WHAT TO DO – Could you copy every line from the material below in which "agent" appears?

DATASET RECORDS –
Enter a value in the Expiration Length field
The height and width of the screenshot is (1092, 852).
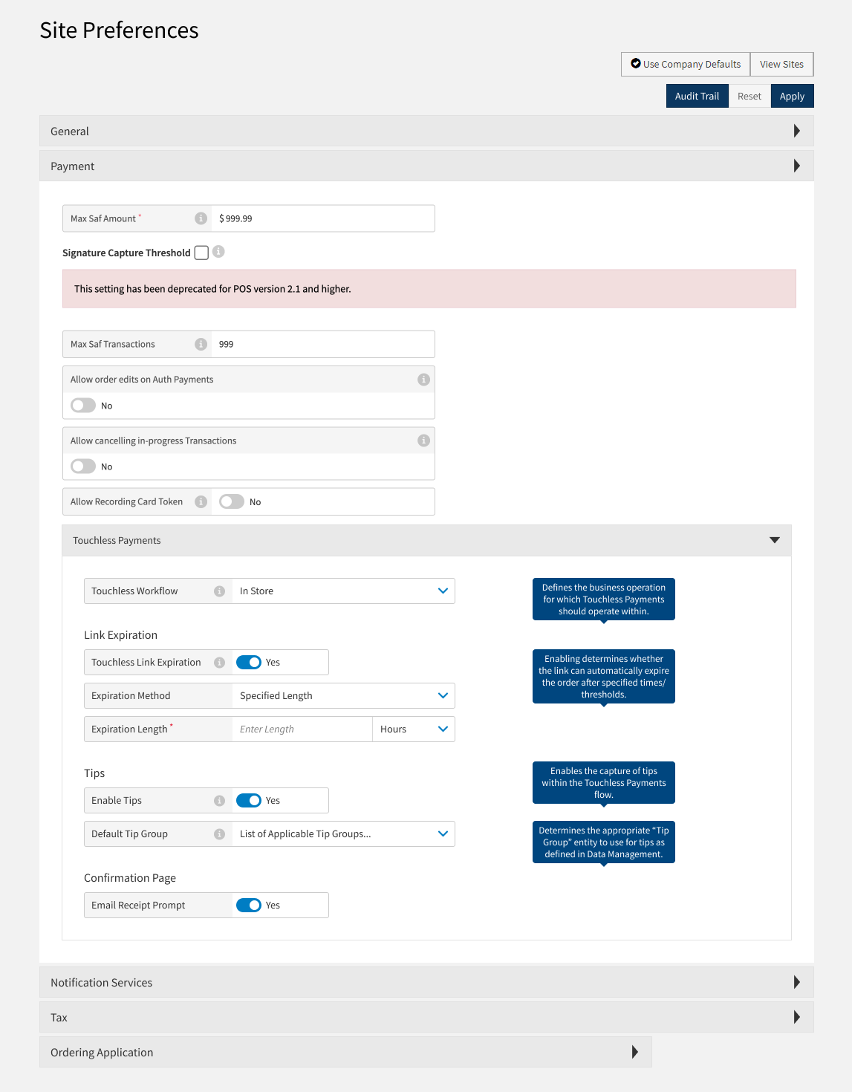[x=301, y=729]
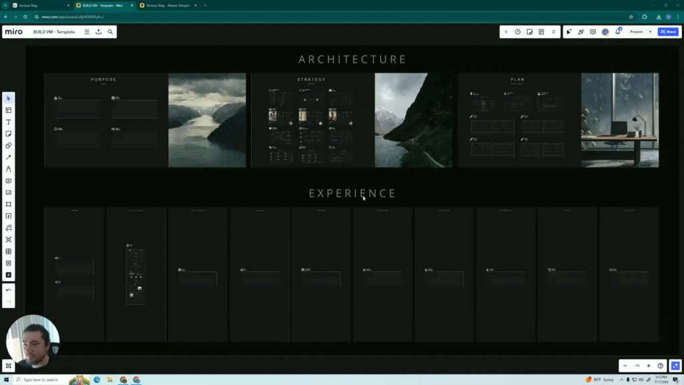This screenshot has height=385, width=684.
Task: Select the Shapes tool
Action: [x=9, y=145]
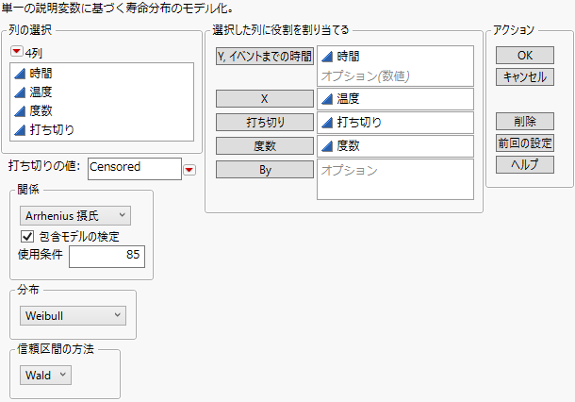Click the 打ち切りの値 text field

(x=133, y=168)
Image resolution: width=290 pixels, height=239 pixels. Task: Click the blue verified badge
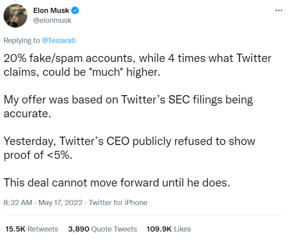75,11
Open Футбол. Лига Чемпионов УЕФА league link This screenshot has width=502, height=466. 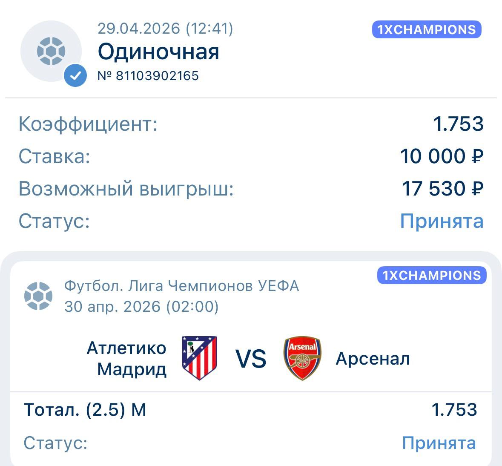click(x=181, y=286)
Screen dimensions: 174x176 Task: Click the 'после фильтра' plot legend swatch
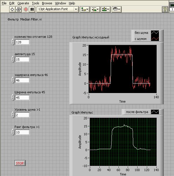pyautogui.click(x=155, y=112)
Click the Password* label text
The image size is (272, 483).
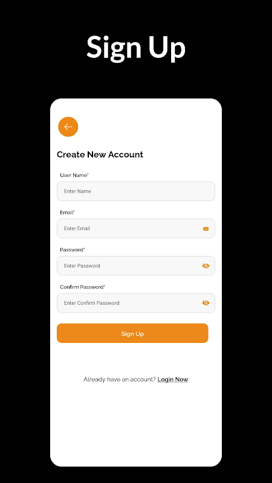73,250
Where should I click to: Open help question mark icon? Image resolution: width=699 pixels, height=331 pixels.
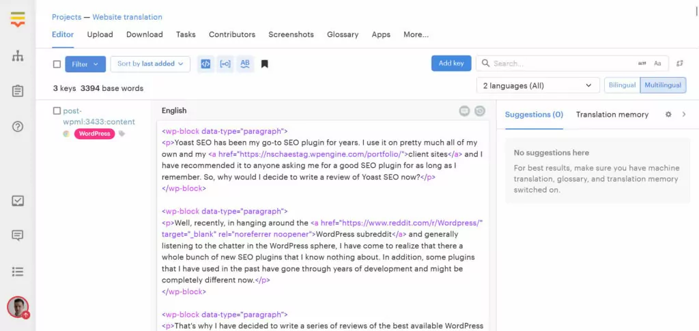[x=18, y=126]
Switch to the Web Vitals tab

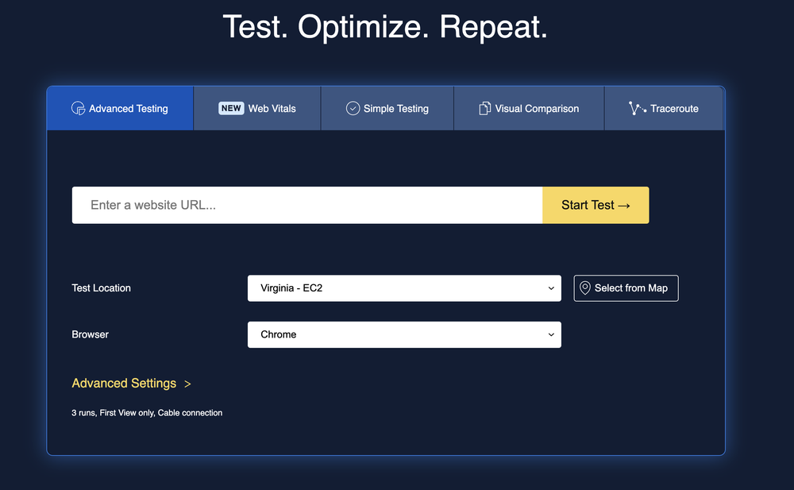(x=256, y=108)
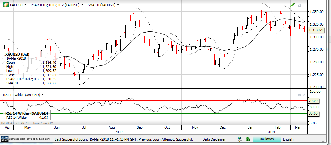Click the 2017 year label on timeline
331x145 pixels.
coord(119,132)
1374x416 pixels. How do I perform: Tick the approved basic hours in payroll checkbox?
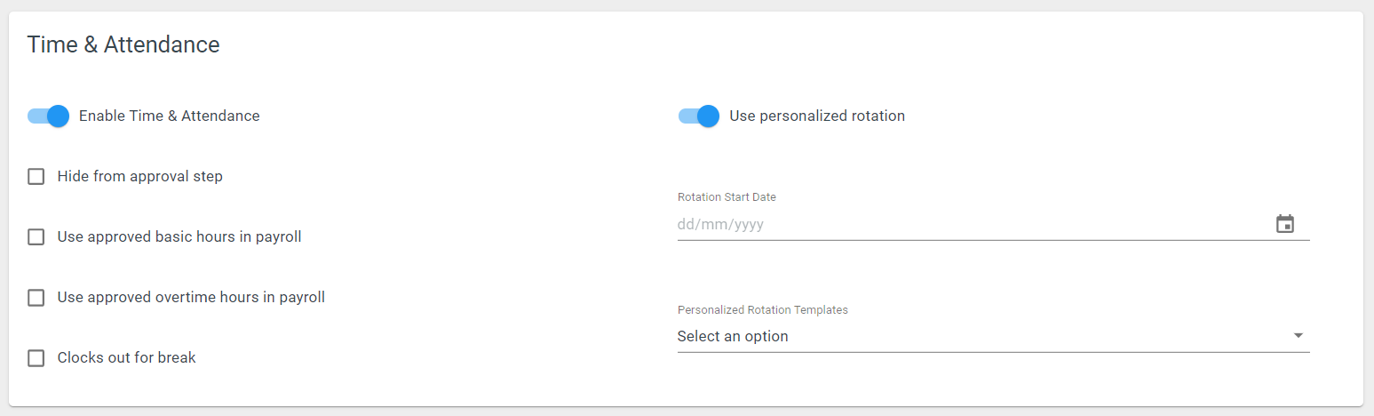pyautogui.click(x=36, y=236)
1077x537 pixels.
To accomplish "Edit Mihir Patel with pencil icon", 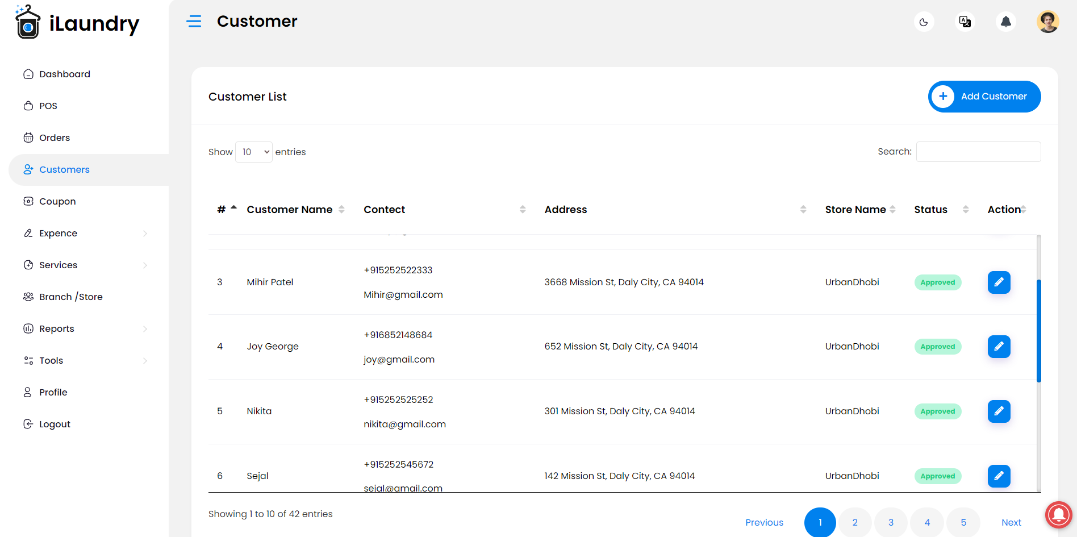I will click(999, 282).
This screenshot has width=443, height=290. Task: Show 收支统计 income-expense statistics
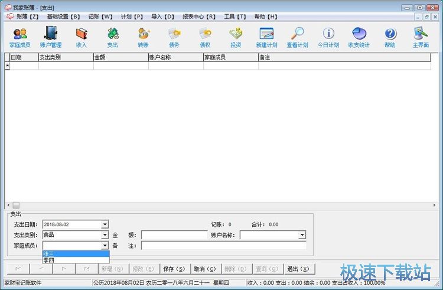click(359, 37)
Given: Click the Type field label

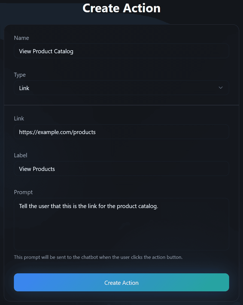Looking at the screenshot, I should click(x=20, y=75).
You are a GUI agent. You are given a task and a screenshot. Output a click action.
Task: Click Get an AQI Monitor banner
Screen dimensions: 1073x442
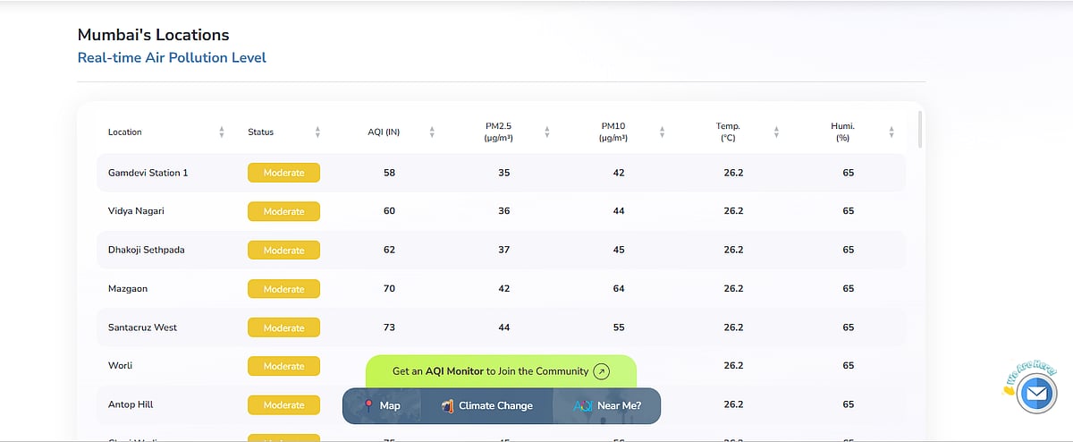point(490,371)
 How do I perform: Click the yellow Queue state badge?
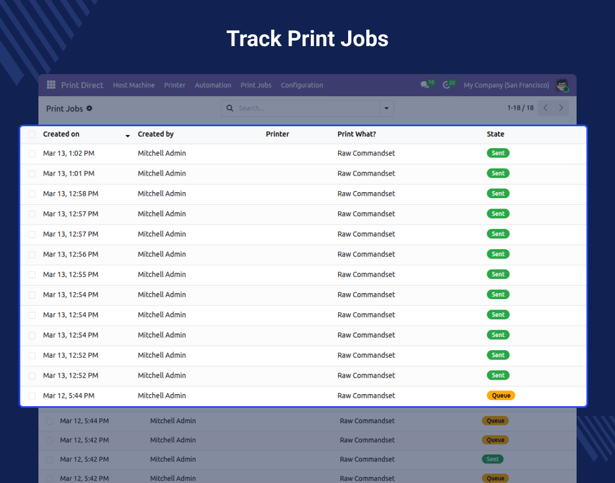pyautogui.click(x=501, y=396)
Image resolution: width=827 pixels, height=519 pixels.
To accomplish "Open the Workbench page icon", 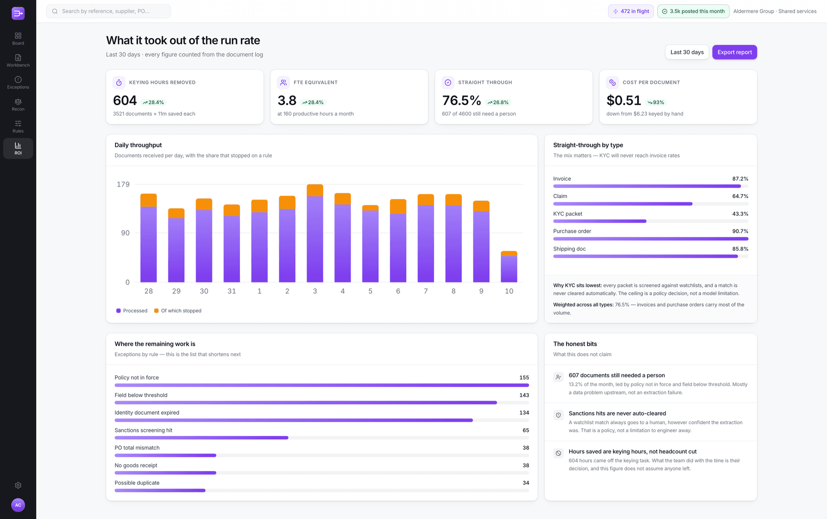I will click(x=18, y=60).
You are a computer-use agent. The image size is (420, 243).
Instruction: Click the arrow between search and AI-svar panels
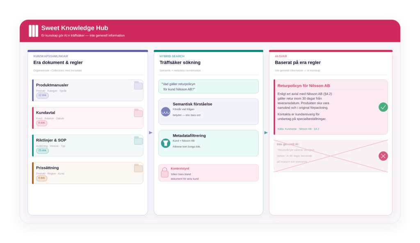(266, 133)
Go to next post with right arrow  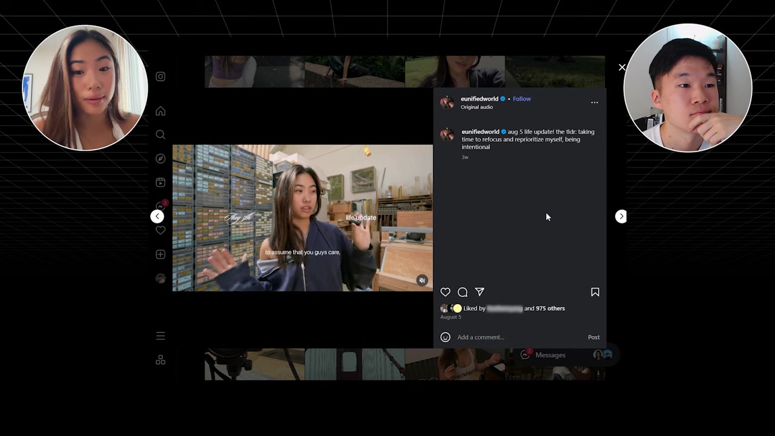621,216
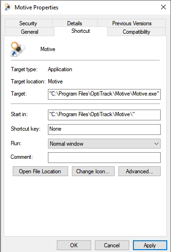The height and width of the screenshot is (252, 171).
Task: Go to the Previous Versions tab
Action: [x=132, y=23]
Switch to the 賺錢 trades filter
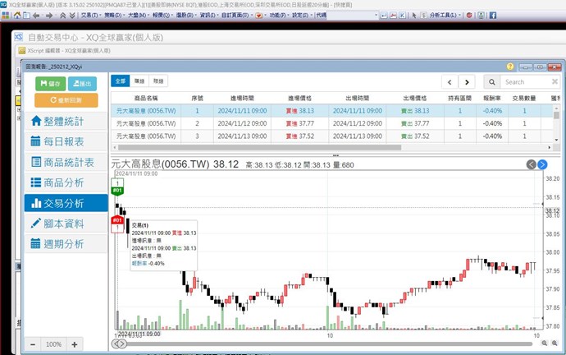Screen dimensions: 566x355 (x=139, y=81)
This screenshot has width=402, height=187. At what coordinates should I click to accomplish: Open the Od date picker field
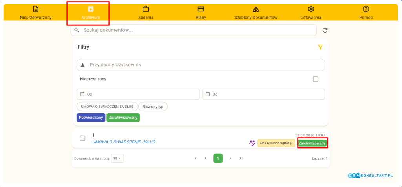(x=138, y=94)
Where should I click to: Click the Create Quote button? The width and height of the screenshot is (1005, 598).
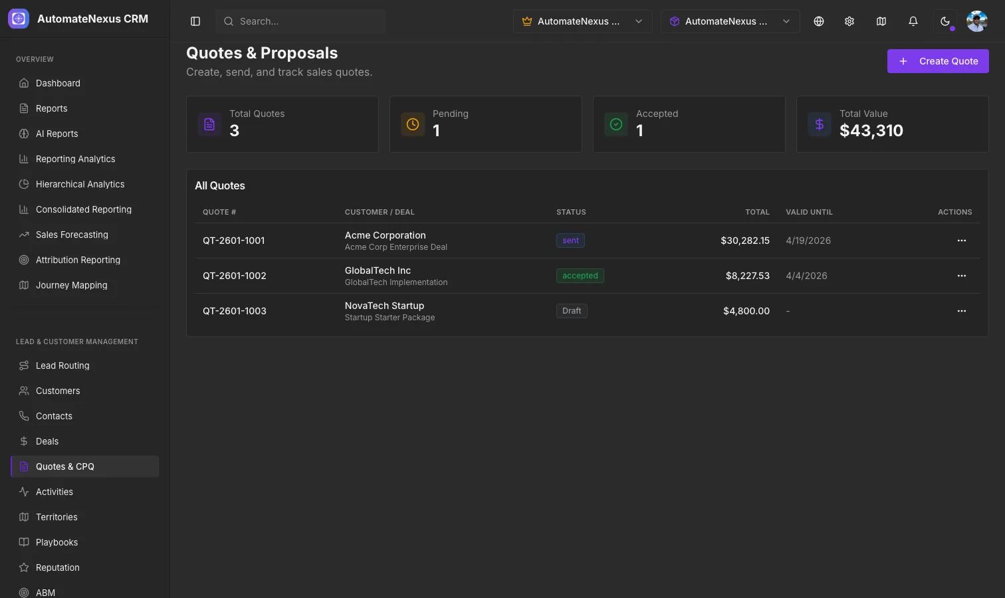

YOUR SOLUTION –
You are a GUI agent. You are given a task and a screenshot. Output a click action.
You are a computer-use agent. The image size is (420, 243).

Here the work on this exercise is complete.